Who is Morningstar Best For?
Morningstar primarily caters to value investors interested in understanding the core fundamentals of their investments. Initially, the firm only analyzed mutual funds, but they’ve since expanded to include stocks. Their rating system is widely recognized in the investment sector.
Ideally suited for experienced investors, Morningstar provides detailed analysis on stocks, ETFs, and mutual funds. One of its advantages is that users won’t be inundated with marketing emails. It’s particularly valuable for those aiming to build a low-risk portfolio, offering extensive information to minimize investment risks.
The Motley Fool is Better for: | Morningstar is Better for: |
Novice Investors | Experienced Investors |
Easily Digested Info | Well-Explained Analysis |
Simplified Monthly Picks | Many Stocks, ETFs, Mutual Funds |
Growth Stock Investing | Not Receiving Marketing Emails |
Moderate Risk Investing | Lower Risk Portfolio Building |
Lower Price | More Information |
Beating S&P Returns | Eliminating Risk |
The Motley Fool
Building a portfolio of 25 stocks that you hold for at least five years is the goal and the best use of The Motley Fool. If past achievements predict future market performance, you could beat the return of the S&P 500 by four times if you go with The Motley Fool’s subscription service.
This investing style is especially ideal if you already have access to diversification in your current portfolio through other investment advisory plans.
The Motley Fool’s pros include its easy user experience, targeted picks, and low price.
The Motley Fool free trial is great, but to get Stock Advisor’s monthly stock picks for an introductory price of $89 per year, click here to open your account for The Motley Fool discount.
Learn More About The Motley Fool
Morningstar Investor
Our Morningstar review is a favorable one as well. Suppose you are a modern investor that is into building your own well-diversified portfolio that includes multiple asset classes and making your own stock investing choices. In that case, Morningstar Investor is probably a better fit.
As a premium service, Morningstar’s approach to providing subscribers with thorough and well-vetted information is unbeatable.
Morningstar’s pros include its reputation and historically correct analysis. Morningstar’s X-Ray Portfolio service helps you achieve optimal asset allocation.

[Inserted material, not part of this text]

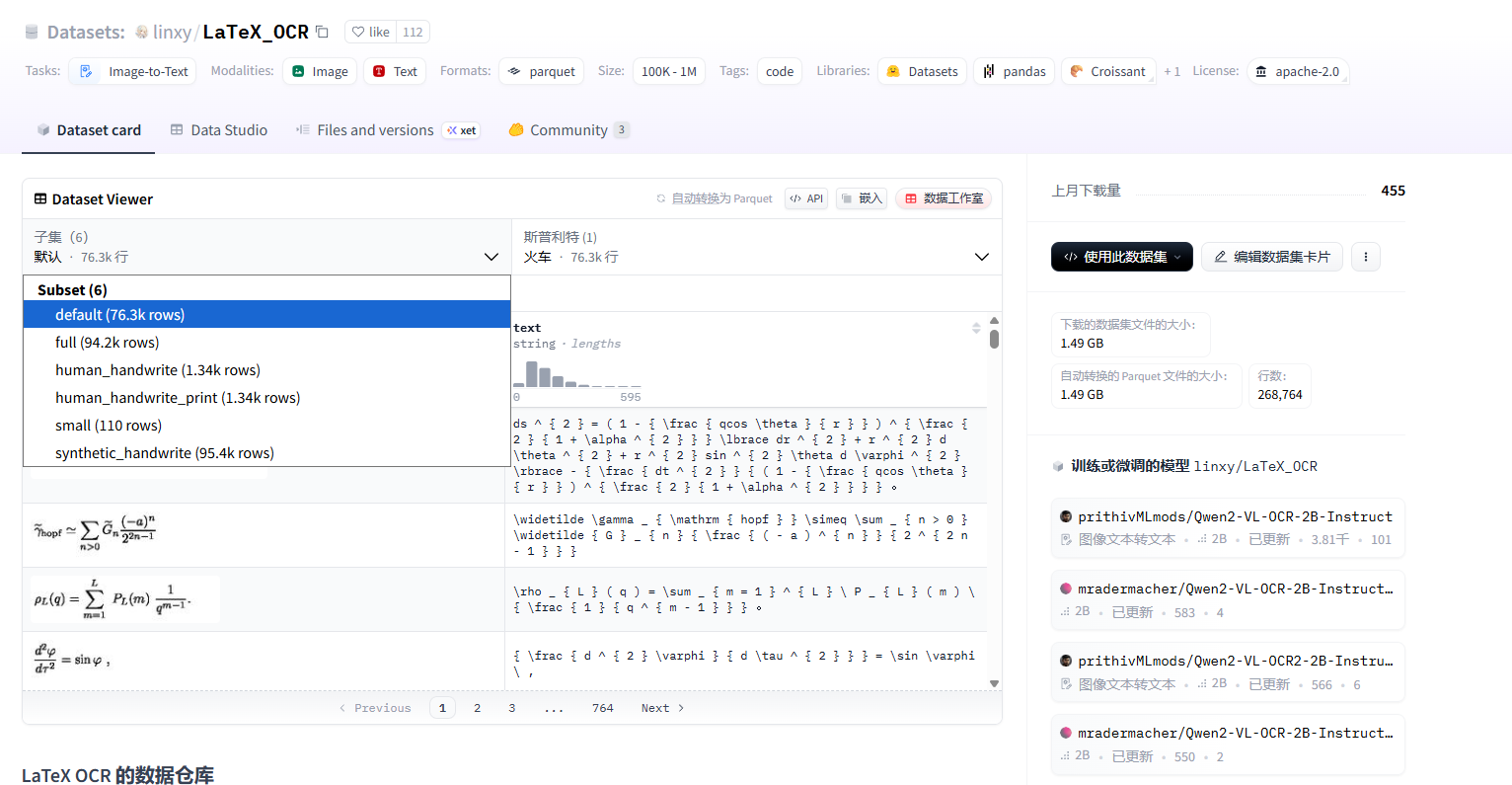The width and height of the screenshot is (1512, 785).
Task: Click the API code button
Action: coord(805,198)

Morningstar Investor pricing is slightly higher than that of Stock Advisor.
With its 7-day free trial, you lose nothing by trying Morningstar Investor out. Additionally, you can click here to get Modest Money’s special Morningstar subscription discount of $50 off the first year.
Save $50 on an annual membership with coupon code MM50
FAQs
Is there a free membership to Morningstar?
There are no free memberships to Morningstar. Previously, Morningstar offered a free, limited basic membership. The free membership in no longer offered.
Is there a free membership to The Motley Fool?
The Motley Fool offers a wealth of free content on their website, but an account or membership is not required to access this information. The Motley Fool also offers paid premium investment services.
Does Morningstar Have A Mobile App?
Morningstar does have a mobile app available for both Google Play and the Apple App store. The Morningstar App currently has a 4.2 rating out of 6,550 reviews in the App store.
Does The Motley Fool Have A Mobile App?
The Motley Fool has an app available for Mac or Android users through Google Play. At the time of writing this, The Motley Fool’s App had a rating of 3.1 out of 164 votes.